Each symbol can be a multiple of the power two, such as, 32, 64,
128, 256. The number of symbols that the buffer 30 can store varies
from 1 to N symbols depending on design criteria such as cost and
performance tradeoffs.
[0019] Each symbol contains a number of chips (64 in CDMA IS-95 128
in CDMA 2000 and 256 in Wide Band (WB) CDMA) where each chip is the
time period that reflects the frequency used in a given CDMA
system. In one embodiment, the buffer 30 has a storage capacity of
36 network symbols, sampled once or twice per chip. For example,
the storage in a WB-CDMA system is approximately 256.times.36=9216
samples or twice this amount if the sampling is done twice per
chip.
[0020] Such a CDMA system can include a direct sequence CDMA
(DS-CDMA) system as defined, for example, in Telecommunications
Industry Association (TIA/EIA) Interim standard IS-95, "Mobile
Station-Base-Station Compatibility Standard for Dual-Mode Wideband
Spread Spectrum Cellular System" (IS-95). In such a DS-CDMA system,
each sequence has a length of 256 chips which are produced at a
chip rate of 1.2288 Mega-chips per second and that repeats every 26
2/3 milliseconds. The minimum time separations are 64 chips in
length allowing a total of 512 different PN code phase assignments
for the base stations.
[0021] The pilot symbol correlator 32 is coupled to the output 33
of the buffer 30 and is able to retrieve data samples in groups
such as symbols from the buffer. The pilot symbol correlator 32 can
include standard digital signal processing elements such as a
multiplier element 32a and a summing element 32b. The multiplier
element 32a produces a product result by multiplying each sample
from the symbol with a scrambling sequence code generated by the
scrambling sequence code generator 34. The scrambling sequence code
generator 34 generates an array of scrambling sequence codes
indexed by a range of time offsets which are used during the
calculations. Each of the time offsets represent an estimate of the
time offset associated with the pilot signal. The summing element
32b accumulates each product result from the multiplication
calculation to produce a correlated pilot symbol z.sub.0.
[0022] Similarly, the non-pilot symbol correlator 36 is coupled to
the output 33 of the buffer 30 and is able to retrieve data samples
in groups such as symbols from the buffer. The correlator 36 also
can include standard components such as a multiplier element 36a
and a summing element 36b. The multiplier element 36a produces a
product result by multiplying each sample in the symbol with a
spreading sequence code generated by the spreading sequence code
generator 38. The spreading sequence code generator 38 generates an
array of spreading sequence codes indexed by a range of time
offsets, which are used during the calculations. Each time offset
represents an estimate of the time offset associated with the pilot
signal. The summing element 36b accumulates each product result to
produce a correlated non-pilot symbol z.sub.1. Although only one
correlator 36 is discussed above, the searcher receiver 20 can
include multiple non-pilot correlators each of which is capable of
producing correlated non-pilot symbols (z.sub.1 to z.sub.n).

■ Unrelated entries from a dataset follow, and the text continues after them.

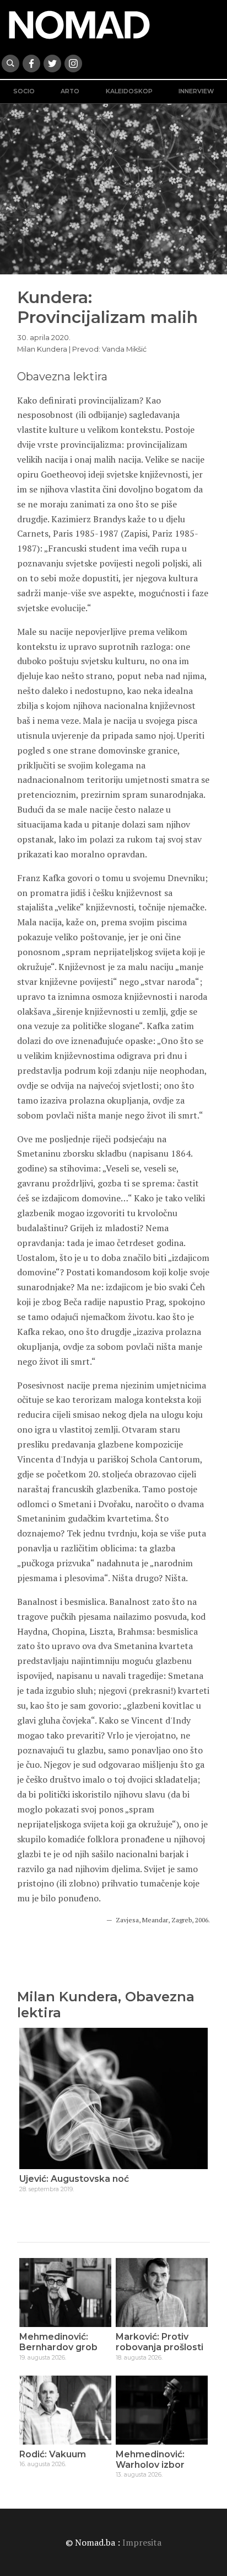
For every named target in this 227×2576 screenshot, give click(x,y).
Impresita (141, 2542)
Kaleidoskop (129, 91)
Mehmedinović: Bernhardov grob (58, 2341)
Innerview (196, 91)
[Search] (10, 63)
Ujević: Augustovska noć (74, 2179)
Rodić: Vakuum (52, 2454)
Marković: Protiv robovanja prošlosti (159, 2341)
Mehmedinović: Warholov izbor (150, 2459)
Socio (24, 91)
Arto (70, 91)
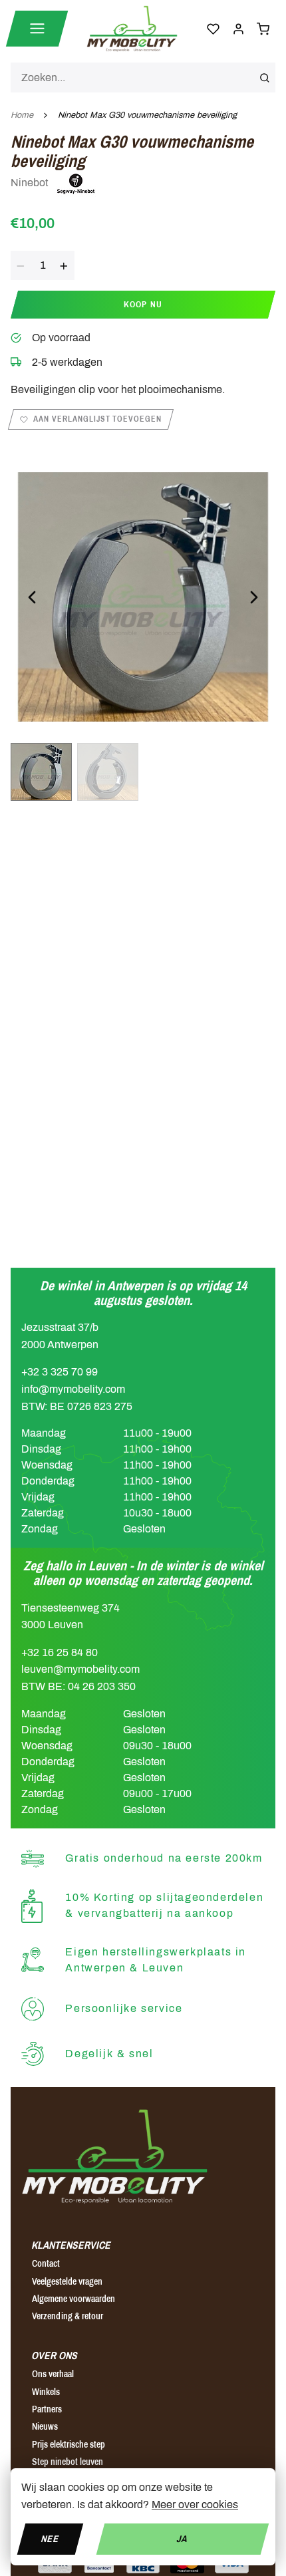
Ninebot (31, 183)
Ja (183, 2538)
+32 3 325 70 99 (59, 1371)
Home (22, 115)
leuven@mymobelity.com (80, 1669)
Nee (50, 2538)
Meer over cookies (195, 2504)
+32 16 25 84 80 (59, 1652)
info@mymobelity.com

[0023] The probability engine is 40 coupled to the output of the
pilot symbol correlator 32 and to the output of the non-pilot
symbol correlators 36. The probability engine 40 includes logic for
calculating a probability P using the correlated pilot symbol Z0
and the correlated non-pilot symbols such as z.sub.1, to z.sub.n.
The probability P is an assumption or hypothesis that the selected
time offset approximates a time offset associated with the pilot
signal.
[0024] The decision logic module 42 is coupled to an output of the
probability engine 40 for calculating the probability P produced by
the engine. The probability P is compared to a threshold that may
be based, for example, on industry standards or design
considerations. If the result of the threshold comparison indicates
that the assumption is not correct, then a new set of correlations
and probability calculations are produced using a subsequent symbol
from the buffer. This process is repeated until the threshold is
satisfied or a timeout condition is met.
[0025] As shown in FIG. 3, the searcher receiver 20 stores 100 data
containing a pilot signal and non-pilot signals into a buffer. The
data in the buffer 30 can be organized into one or more groups of
data samples such as a symbol containing 256 data samples.
[0026] Once the data is stored in the buffer 30, the pilot symbol
correlator 32 produces 102 a correlated pilot symbol z.sub.0,
[0027] where
z.sub.0=.SIGMA..sub.k(scrambling-sequence[k+d]*x[k]).
[0028] The scrambling-sequence [k+d] represents the [k+d] element
from the scrambling sequence array. The term x[k] represents the
k's element of the signal-samples data array {x[k]} retrieved from
the buffer. The data array can be a complex number similar to the
scrambling sequence elements. The index d represents a selected
time offset which is examined or probed by the searcher. The pilot
symbol correlator 32 retrieves a sample x[k] from the buffer 30.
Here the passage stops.